Drupal - "Drupal calls should be avoided in classes, use dependency injection instead"

Take the BlockLibraryController class as example; it extends the same class as your controller.

You define:

  • A static and public create() method that gets the values from the dependency container, and creates a new object of your class
  • A class constructor that saves the values passed from the previous method in object properties
  • A set of object properties to save the values passed in the class constructor

In your case, the code would be similar to the following one.

class MyModuleController extends ControllerBase {
  /**
   * The path alias manager.
   *
   * @var \Drupal\Core\Path\AliasManagerInterface
   */
  protected aliasManager;

  /**
   * Constructs a MyModuleController object.
   *
   * @param \Drupal\Core\Path\AliasManagerInterface $alias_manager
   *   The path alias manager.
   */
  public function __construct(AliasManagerInterface $alias_manager) {
    $this->aliasManager = $alias_manager;
  }

  /**
   * {@inheritdoc}
   */
  public static function create(ContainerInterface $container) {
    return new static(
      $container->get('path.alias_manager')
    );
  }

  /**
   * {@inheritdoc}
   */
  public function getUserContent() {
    $alias = $this->aliasManager->getPathByAlias($_POST['url']);
    // Omissis.
  }

}

Don't forget to put use \Drupal\Core\Path\AliasManagerInterface; on the top of the file containing the code you are showing.

As side note, the code you use to render the view is wrong: You don't need to use drupal_render() because views_embed_view() already returns a renderable array.
Then, the render array you are returning is probably not giving the output you expect. #name is probably not going to be used from Drupal, and #markup filters the markup you are passing to it, as described on Render API overview.

  • #markup: Specifies that the array provides HTML markup directly.

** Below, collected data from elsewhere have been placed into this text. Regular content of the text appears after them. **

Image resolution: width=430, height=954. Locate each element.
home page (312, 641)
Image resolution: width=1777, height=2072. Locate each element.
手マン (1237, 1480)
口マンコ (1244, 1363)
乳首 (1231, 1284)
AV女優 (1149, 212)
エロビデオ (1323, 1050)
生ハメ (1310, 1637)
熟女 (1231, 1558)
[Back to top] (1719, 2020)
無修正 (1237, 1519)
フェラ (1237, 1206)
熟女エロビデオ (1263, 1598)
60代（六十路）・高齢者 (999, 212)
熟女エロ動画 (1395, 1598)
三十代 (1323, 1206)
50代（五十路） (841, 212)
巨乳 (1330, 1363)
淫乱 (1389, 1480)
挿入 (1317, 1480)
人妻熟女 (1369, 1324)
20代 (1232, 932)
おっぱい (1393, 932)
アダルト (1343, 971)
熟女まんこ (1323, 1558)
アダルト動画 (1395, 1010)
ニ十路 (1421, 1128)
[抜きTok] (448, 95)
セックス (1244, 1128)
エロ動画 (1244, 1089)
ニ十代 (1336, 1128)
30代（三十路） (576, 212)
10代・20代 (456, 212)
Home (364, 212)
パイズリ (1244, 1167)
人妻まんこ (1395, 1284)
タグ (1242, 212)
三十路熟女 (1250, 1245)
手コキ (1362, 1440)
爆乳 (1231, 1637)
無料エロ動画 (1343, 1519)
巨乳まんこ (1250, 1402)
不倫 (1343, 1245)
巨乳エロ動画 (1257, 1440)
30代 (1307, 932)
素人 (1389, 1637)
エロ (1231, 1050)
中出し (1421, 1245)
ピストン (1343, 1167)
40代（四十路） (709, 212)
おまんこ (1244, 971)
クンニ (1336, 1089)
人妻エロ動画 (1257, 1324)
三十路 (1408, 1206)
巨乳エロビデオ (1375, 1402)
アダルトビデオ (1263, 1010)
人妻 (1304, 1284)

Unless the markup is very simple, such as an explanation in a paragraph tag, it is normally preferable to use #theme or #type instead, so that the theme can customize the markup. Note that the value is passed through \Drupal\Component\Utility\Xss::filterAdmin(), which strips known XSS vectors while allowing a permissive list of HTML tags that are not XSS vectors. (I.e, <script> and <style> are not allowed.) See \Drupal\Component\Utility\Xss::$adminTags for the list of tags that will be allowed. If your markup needs any of the tags that are not in this whitelist, then you can implement a theme hook and template file and/or an asset library. Alternatively, you can use the render array key #allowed_tags to alter which tags are filtered.

  • #allowed_tags: If #markup is supplied this can be used to change which tags are using to filter the markup. The value should be an array of tags that Xss::filter() would accept. If #plain_text is set this value is ignored.